Assigned task.
Of all the lines below, return only those starting with the line holding "Click the -20 tick label on middle chart" and going on through the line holding "The width and height of the screenshot is (554, 509).", exactly as written.

##### Source material #####

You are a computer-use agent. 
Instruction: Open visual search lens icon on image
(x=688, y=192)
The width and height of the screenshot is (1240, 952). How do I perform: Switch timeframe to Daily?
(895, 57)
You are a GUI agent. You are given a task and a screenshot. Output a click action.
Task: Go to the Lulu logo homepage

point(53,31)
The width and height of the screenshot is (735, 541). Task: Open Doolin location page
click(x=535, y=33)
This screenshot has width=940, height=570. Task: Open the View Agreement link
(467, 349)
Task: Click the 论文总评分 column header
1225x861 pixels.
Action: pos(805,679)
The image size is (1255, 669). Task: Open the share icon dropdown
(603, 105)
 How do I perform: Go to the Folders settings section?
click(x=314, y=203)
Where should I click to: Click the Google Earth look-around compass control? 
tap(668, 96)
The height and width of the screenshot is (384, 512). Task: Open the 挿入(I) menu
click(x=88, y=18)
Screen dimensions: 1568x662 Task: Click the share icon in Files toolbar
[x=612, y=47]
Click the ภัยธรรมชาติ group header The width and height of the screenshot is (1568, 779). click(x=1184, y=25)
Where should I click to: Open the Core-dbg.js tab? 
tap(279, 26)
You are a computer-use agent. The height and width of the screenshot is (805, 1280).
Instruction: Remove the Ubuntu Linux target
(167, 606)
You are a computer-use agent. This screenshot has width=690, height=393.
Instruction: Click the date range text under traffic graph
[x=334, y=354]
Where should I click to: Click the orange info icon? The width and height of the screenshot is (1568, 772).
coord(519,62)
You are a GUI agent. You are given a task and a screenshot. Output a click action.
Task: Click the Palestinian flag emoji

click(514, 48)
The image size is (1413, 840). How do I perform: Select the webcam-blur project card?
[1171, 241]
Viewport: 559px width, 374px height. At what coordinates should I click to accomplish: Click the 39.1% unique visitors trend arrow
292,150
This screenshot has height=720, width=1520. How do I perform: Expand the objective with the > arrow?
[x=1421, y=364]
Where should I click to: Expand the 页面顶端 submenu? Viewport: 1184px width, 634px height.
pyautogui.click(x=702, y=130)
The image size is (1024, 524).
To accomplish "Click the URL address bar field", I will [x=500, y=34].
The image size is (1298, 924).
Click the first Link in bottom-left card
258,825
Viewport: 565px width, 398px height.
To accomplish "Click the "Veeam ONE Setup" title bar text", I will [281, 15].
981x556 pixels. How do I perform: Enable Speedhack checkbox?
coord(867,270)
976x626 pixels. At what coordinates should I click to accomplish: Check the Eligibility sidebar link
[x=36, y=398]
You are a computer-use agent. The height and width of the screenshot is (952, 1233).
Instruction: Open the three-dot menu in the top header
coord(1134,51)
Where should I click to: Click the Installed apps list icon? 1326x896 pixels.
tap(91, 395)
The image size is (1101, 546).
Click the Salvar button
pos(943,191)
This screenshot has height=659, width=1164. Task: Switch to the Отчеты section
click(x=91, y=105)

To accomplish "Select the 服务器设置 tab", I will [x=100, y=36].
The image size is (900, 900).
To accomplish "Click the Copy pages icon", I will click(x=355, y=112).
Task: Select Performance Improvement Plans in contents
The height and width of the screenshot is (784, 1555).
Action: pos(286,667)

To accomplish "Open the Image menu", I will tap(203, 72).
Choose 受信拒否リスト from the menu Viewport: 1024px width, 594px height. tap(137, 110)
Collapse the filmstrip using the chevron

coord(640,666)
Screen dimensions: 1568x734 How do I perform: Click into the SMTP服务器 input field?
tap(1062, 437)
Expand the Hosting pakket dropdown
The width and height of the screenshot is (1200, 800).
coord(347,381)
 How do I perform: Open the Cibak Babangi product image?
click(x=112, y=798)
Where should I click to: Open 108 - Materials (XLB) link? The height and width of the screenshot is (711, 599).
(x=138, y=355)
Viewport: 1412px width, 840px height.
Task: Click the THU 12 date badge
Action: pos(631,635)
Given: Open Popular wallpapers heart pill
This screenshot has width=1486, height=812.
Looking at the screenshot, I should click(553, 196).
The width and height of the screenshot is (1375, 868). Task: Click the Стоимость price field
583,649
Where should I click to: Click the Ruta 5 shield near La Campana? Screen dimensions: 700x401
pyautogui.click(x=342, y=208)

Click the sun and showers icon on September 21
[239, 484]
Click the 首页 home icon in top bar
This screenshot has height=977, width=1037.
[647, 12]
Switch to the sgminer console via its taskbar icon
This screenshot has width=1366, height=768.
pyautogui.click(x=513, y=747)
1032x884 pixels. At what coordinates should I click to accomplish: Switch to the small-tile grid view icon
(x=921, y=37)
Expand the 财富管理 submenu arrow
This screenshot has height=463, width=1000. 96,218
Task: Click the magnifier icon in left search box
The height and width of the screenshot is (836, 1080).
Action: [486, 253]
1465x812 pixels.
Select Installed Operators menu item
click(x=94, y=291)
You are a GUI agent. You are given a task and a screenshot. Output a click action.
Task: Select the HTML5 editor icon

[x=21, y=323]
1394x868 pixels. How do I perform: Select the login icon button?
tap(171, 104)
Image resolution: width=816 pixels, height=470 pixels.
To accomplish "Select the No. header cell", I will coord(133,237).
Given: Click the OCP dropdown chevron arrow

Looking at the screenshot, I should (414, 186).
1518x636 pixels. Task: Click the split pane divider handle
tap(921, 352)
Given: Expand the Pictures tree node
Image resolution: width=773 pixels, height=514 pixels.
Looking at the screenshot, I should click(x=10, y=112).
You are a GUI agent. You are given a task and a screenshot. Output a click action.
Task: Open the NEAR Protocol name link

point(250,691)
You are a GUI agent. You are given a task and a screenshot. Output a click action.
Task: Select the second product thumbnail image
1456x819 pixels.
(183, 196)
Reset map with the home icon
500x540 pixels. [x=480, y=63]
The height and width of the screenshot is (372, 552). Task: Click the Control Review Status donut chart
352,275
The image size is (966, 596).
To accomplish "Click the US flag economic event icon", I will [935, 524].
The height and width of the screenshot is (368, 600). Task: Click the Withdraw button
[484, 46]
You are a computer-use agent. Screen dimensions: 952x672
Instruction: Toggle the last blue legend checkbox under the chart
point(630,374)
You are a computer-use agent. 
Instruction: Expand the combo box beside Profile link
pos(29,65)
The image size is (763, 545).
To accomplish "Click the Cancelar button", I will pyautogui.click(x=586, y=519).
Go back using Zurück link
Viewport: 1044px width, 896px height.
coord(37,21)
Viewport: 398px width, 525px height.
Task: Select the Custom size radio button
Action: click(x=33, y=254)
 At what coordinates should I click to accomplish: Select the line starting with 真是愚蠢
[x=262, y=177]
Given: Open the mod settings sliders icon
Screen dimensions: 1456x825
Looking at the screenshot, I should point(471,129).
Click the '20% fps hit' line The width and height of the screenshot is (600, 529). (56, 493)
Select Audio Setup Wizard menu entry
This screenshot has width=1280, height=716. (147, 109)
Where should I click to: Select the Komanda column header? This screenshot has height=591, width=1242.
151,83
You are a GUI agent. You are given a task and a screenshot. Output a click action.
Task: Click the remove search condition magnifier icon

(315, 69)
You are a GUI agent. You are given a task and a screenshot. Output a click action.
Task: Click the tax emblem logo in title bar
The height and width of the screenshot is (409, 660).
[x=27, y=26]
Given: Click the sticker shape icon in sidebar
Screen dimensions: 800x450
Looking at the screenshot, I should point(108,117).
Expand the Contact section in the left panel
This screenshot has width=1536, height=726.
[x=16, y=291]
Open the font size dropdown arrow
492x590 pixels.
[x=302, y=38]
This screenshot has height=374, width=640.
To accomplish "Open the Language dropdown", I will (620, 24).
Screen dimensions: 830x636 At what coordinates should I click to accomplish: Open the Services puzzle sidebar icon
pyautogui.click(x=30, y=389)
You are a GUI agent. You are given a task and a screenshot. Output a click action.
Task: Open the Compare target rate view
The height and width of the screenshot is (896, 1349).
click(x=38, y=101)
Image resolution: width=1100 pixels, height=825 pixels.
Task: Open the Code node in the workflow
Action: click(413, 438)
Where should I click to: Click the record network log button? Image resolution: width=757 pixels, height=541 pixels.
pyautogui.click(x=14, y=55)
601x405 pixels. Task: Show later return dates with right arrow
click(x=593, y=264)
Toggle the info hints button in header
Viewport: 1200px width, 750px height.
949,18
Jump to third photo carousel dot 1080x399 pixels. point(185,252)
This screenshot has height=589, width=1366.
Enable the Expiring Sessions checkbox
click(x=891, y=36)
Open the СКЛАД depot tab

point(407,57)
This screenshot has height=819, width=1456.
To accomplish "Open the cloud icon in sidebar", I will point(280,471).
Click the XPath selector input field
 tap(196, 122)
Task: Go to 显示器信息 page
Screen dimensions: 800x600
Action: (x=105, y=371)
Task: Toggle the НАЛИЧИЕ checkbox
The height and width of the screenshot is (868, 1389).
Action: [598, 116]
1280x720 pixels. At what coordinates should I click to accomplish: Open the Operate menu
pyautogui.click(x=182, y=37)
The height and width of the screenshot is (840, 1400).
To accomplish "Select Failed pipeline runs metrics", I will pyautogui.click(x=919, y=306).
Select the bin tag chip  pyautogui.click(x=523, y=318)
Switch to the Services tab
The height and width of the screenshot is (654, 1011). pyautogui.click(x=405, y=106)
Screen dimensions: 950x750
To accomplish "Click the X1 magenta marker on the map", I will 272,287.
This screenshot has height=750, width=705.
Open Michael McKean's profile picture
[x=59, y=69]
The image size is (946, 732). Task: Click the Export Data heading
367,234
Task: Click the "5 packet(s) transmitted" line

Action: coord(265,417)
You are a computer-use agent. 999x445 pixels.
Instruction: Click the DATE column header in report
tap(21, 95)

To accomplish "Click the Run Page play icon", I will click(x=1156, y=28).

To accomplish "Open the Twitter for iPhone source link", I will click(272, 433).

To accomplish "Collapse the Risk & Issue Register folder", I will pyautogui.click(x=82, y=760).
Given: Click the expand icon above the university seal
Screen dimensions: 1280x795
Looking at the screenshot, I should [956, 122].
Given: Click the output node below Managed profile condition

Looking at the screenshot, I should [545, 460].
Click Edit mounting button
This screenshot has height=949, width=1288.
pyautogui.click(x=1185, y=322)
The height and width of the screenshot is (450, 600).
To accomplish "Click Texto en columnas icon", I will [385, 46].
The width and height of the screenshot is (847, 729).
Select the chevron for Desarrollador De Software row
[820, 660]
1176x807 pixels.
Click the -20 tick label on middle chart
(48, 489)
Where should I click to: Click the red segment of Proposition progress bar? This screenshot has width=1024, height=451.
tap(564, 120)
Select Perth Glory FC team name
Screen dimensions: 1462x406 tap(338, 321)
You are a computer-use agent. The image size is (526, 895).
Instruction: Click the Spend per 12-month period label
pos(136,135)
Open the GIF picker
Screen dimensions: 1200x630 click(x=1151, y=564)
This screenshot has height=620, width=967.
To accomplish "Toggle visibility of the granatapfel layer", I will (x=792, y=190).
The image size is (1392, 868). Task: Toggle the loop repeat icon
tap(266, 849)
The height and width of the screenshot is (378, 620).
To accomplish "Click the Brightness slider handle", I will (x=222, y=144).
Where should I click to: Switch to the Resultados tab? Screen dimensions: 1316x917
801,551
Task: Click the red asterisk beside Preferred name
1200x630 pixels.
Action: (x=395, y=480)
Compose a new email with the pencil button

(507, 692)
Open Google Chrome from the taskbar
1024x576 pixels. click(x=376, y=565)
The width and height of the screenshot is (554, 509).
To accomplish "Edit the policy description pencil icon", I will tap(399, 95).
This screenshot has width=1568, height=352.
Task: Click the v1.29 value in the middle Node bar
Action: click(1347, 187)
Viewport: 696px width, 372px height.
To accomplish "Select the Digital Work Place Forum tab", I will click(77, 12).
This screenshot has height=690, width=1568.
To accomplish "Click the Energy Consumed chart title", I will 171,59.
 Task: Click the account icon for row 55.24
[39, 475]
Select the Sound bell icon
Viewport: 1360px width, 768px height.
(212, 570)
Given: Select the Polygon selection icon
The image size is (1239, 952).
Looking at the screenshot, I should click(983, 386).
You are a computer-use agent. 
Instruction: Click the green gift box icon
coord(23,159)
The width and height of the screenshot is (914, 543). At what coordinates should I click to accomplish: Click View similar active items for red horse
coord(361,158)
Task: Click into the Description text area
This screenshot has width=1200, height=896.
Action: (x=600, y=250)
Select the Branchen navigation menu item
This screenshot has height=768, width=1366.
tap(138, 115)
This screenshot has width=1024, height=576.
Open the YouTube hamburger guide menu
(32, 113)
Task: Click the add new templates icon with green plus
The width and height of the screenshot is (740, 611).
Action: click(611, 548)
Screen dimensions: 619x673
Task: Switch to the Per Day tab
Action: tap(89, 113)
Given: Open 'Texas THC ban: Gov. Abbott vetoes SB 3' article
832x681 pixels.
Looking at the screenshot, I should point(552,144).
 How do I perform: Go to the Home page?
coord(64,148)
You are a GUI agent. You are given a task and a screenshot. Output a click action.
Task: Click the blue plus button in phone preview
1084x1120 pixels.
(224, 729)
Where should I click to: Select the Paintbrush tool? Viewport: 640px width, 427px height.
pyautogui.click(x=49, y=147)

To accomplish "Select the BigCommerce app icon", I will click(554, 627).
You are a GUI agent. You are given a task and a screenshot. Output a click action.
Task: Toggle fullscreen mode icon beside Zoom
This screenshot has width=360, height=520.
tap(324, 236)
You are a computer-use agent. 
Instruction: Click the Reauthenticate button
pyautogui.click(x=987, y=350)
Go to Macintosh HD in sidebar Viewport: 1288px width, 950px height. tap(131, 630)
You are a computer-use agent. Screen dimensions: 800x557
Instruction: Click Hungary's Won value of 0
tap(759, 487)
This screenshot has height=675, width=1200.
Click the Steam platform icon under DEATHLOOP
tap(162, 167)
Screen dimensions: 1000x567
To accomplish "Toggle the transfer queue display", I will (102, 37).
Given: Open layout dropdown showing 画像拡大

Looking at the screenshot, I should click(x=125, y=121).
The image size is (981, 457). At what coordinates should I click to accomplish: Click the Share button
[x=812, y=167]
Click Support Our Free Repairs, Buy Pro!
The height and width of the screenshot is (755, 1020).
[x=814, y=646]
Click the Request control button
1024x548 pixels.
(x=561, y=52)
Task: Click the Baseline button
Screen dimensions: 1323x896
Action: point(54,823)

#####

Response area.
Click the -20 tick label on middle chart
(48, 489)
Where should I click to: Click the red segment of Proposition progress bar? This screenshot has width=1024, height=451.
tap(564, 120)
Select Perth Glory FC team name
Screen dimensions: 1462x406 tap(338, 321)
You are a computer-use agent. The image size is (526, 895).
Instruction: Click the Spend per 12-month period label
pos(136,135)
Open the GIF picker
Screen dimensions: 1200x630 click(x=1151, y=564)
This screenshot has height=620, width=967.
To accomplish "Toggle visibility of the granatapfel layer", I will (x=792, y=190).
The image size is (1392, 868). Task: Toggle the loop repeat icon
tap(266, 849)
The height and width of the screenshot is (378, 620).
To accomplish "Click the Brightness slider handle", I will (x=222, y=144).
Where should I click to: Switch to the Resultados tab? Screen dimensions: 1316x917
801,551
Task: Click the red asterisk beside Preferred name
1200x630 pixels.
Action: (x=395, y=480)
Compose a new email with the pencil button

(507, 692)
Open Google Chrome from the taskbar
1024x576 pixels. click(x=376, y=565)
The width and height of the screenshot is (554, 509).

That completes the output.